Of course, one of VR’s major challenges impacting experiences at this stage of the technology’s development is motion sickness. One design change that was required in switching from PC to VR was handling locomotion. “We didn’t want players getting sick, but we wanted to keep people in it as much as possible. So, when you warp in the game and the screen goes black you can still hear Wilson breathing or his footsteps or sound effects to push you along,” says Bear, “so we had to think about everything very differently in VR.”

An early version of the game allowing players to walk around anywhere and go where they want — and, in fact, one of the most requested features emerging from players experiencing the game now — caused problems for people.

“Hopefully we — or someone — will figure out the way to make that happen, but it’s the reason we went with the teleportation system.” The result? “We’ve had no issues with motion sickness at all,” says Bear.

Bear adds, “Oculus has been great about taking this as a top concern. But it’s hard because some people love it so much they just want to walk around, but they could pull the wires out and bust their system. So yeah, it’s a big challenge.”

The game experience itself is set in the 40s post-WWII and is one of psychological horror borne of Bear’s deep passion for the old Universal monster movies. “My favorite was The Wolfman, and Abbott and Costello Meet Frankenstein, Boris Karloff, all that…and throw in some Twilight Zone. We wanted to see if we could do our own homage to those movies.”

Those movies all had defining actors making their roles their own, and in themselves becoming an iconic part of the lore. Wilson’s Heart stars a top-tier, all-star cast of voice actors that are a really standout addition to the game.

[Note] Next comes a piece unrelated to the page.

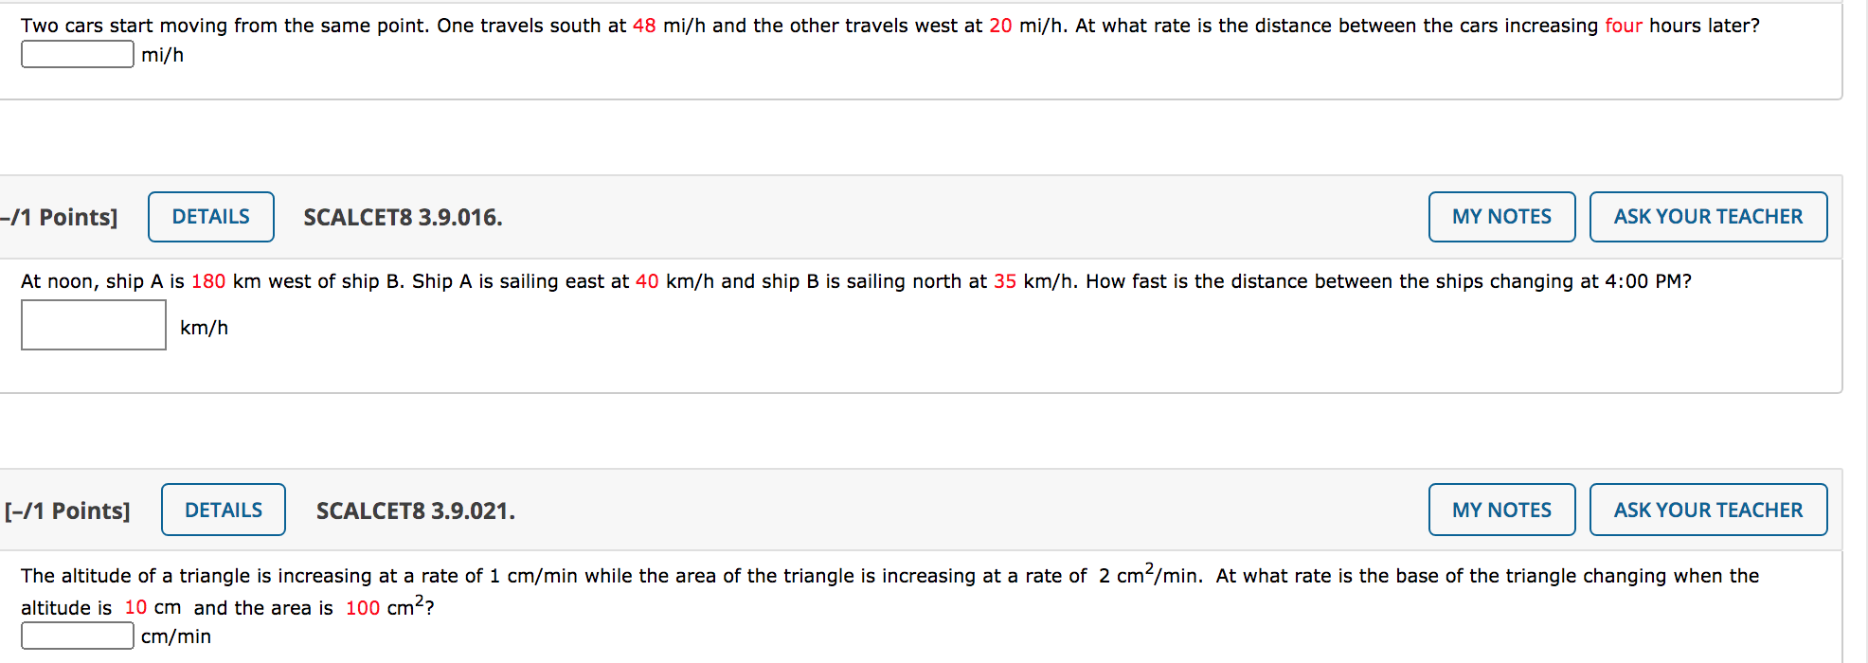Click the [–/1 Points] label above the triangle problem
The image size is (1868, 663).
pyautogui.click(x=64, y=510)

Above: The cast from Peter Weller to Michael B. Jordan to Rosario Dawson and Alfred Molina to Kurtwood Smith is outstanding.

Hollywood heavyweights

“I really wanted Peter Weller for Wilson…really love Robocop — who doesn’t — but he was great in Naked Lunch, Buckaroo Bonzai, and others. So we flew to New Mexico, showed him a brief demo of the game and he was super-gracious, loved the concept, and the art, and just said he would do it,” said Bear.

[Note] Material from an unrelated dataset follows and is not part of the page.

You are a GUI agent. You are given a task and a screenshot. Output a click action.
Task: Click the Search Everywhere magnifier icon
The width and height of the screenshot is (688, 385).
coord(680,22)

For the other roles, he looked at the requirements of the character and identified ideal actors. “We got all our first picks,” he says. That includes Michael B. Jordan, Alfred Molina, Rosario Dawson, and Paul Reubens.

A kick for any Robocop fan is that in addition to headliner Peter Weller, Kurtwood Smith also provides voice talent. “Although we never had them in the same room, to have those two was amazing,” says big Robocop fan, Bear, “and Kurtwood even threw in a couple of Robocop lines all on his own, and I tried to keep calm about it in the VO room! And we did use one in the game.”

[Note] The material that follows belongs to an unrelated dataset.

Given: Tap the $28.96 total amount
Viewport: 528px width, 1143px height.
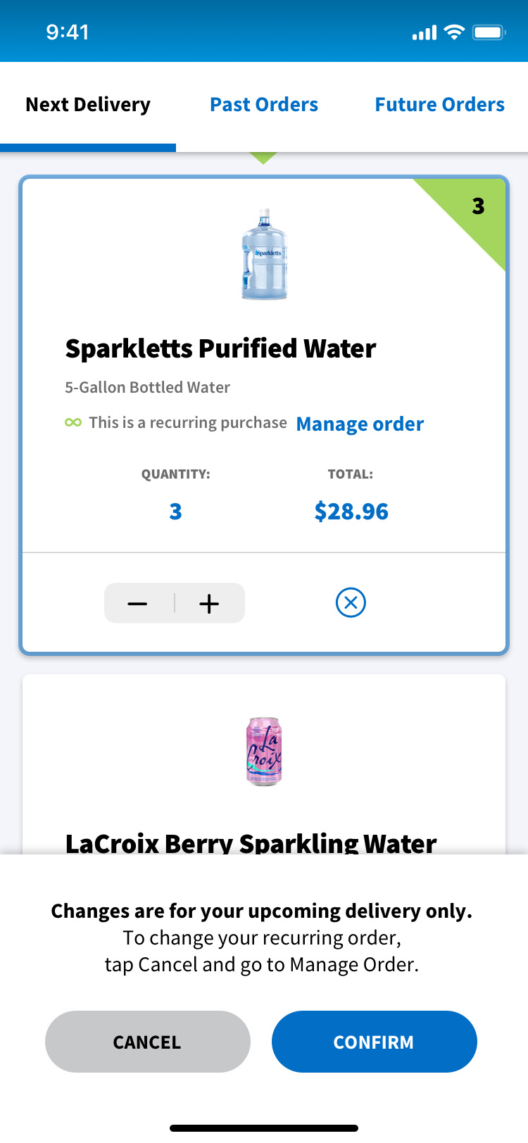Looking at the screenshot, I should [x=351, y=512].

How is it working with top-tier talent for a videogame? “They were right on point,” says Bear, “they would improve the lines we’d written on-the-fly…when you have that kind of talent, it makes things a lot easier.”

But come on…what were they actually like?

“Some of the nicest people I’ve ever met!” says Bear.

Garnering positive reception from press and community alike, Bear understands the nature of the current VR beast. “To be fair, you need the rig, you need a powerful PC to run it, and you need the controllers. So, I do think that the game will have a long tail as there is more adoption,” he says.

For the 30-plus developers at Twisted Pixel, it’s not all about VR, however. “As much as we love VR, we love PC and console stuff. It’s more about the concept and what platform fits it best, rather than just trying to cram something onto VR.”

Whatever the next step, Bear gets the nature of the business “We have the 3- to 5-year outlook, of course,” he offers, “but as you know, that often goes to shit!”